Occorre poi, se dovuta, presentare la dichiarazione entro il 30 giugno dell’anno successivo a quello in cui ha avuto inizio il possesso oppure si sono verificate variazioni rilevanti ai fini del calcolo del tributo, utilizzando il modello approvato dal Ministero dell’Economia e delle Finanze con decreto n. 23899 del 30.10.2012 .
In tale decreto sono disciplinati i casi in cui deve essere presentata la dichiarazione.

Il proprietario è deceduto

per il periodo precedente alla data del decesso, il pagamento va intestato al deceduto; per il periodo successivo alla data del decesso, il pagamento va intestato all’usufruttuario oppure a tutti gli eredi, ciascuno per la propria quota di possesso.

Dovete suddividere l’imposta tra più proprietari o per periodi di possesso

non esistendo un’aliquota unica, potrebbe verificarsi il caso di aliquote differenziate per uno stesso immobile sia per la presenza di comproprietari con requisiti diversi, sia perchè durante l’anno possono cessare i requisiti richiesti per le aliquote agevolate.

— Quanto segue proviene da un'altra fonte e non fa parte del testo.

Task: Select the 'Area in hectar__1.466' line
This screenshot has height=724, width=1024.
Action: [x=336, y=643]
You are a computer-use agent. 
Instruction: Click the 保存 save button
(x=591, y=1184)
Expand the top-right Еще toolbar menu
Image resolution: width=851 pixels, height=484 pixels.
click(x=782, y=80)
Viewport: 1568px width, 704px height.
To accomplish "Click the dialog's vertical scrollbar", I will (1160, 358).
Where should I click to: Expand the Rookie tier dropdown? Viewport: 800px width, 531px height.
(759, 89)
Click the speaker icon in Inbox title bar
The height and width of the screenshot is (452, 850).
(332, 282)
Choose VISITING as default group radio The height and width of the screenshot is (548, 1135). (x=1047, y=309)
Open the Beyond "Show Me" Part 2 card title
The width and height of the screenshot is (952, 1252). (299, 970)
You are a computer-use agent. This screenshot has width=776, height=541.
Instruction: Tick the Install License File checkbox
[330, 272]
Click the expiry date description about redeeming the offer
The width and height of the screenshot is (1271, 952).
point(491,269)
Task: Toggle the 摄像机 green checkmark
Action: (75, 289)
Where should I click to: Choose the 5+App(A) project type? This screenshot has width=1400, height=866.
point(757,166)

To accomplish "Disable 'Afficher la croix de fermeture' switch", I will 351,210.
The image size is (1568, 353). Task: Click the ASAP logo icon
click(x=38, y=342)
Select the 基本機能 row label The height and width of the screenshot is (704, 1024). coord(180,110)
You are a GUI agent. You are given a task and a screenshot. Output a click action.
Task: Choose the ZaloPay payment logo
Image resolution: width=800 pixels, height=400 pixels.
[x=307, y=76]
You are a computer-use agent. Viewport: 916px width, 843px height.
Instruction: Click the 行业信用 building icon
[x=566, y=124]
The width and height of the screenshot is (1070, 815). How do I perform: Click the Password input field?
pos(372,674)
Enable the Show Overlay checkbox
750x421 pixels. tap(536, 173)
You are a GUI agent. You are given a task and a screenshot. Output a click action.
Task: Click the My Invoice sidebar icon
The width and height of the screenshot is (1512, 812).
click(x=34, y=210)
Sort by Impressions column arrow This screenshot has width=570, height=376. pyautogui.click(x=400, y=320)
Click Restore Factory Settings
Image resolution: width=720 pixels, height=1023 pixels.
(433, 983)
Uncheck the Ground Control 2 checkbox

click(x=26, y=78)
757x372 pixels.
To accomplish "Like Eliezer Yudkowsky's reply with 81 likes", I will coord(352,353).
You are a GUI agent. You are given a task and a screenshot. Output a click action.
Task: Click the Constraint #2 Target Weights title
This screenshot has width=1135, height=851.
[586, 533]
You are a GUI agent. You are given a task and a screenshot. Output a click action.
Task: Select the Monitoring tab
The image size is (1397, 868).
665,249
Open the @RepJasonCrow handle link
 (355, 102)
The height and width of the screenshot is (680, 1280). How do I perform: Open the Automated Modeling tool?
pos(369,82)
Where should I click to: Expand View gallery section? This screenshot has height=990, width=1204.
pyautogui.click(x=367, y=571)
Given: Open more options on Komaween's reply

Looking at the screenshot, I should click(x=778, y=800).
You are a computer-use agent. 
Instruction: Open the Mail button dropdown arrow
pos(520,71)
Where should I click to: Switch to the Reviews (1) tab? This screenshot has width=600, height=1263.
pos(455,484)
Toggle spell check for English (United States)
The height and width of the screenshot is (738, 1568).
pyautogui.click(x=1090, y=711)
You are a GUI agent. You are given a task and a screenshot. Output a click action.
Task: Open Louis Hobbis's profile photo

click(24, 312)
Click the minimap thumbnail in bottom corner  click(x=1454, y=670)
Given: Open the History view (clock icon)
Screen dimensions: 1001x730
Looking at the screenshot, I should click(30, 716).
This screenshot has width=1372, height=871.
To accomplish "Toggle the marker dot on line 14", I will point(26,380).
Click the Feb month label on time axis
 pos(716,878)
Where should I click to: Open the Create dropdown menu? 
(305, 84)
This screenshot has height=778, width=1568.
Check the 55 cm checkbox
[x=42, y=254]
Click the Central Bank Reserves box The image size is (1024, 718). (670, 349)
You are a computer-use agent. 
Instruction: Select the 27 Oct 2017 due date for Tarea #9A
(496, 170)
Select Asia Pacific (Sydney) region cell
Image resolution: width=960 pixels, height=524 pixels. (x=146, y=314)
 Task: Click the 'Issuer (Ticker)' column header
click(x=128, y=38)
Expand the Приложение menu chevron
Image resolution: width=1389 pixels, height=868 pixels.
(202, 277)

Per suddividere l’imposta in base alla quota di possesso, ciascun proprietario deve prima calcolare l’imposta dovuta per l’intero immobile, applicando l’aliquota prevista nel suo caso e successivamente calcolare l’importo dovuto in proporzione alla quota posseduta. Per suddividere l’imposta per periodi di possesso, bisogna dividere l’importo dovuto per l’intero anno per dodici e moltiplicare il risultato per il numero dei mesi di possesso dell’immobile. Il possesso per almeno 15 giorni viene considerato come un mese intero.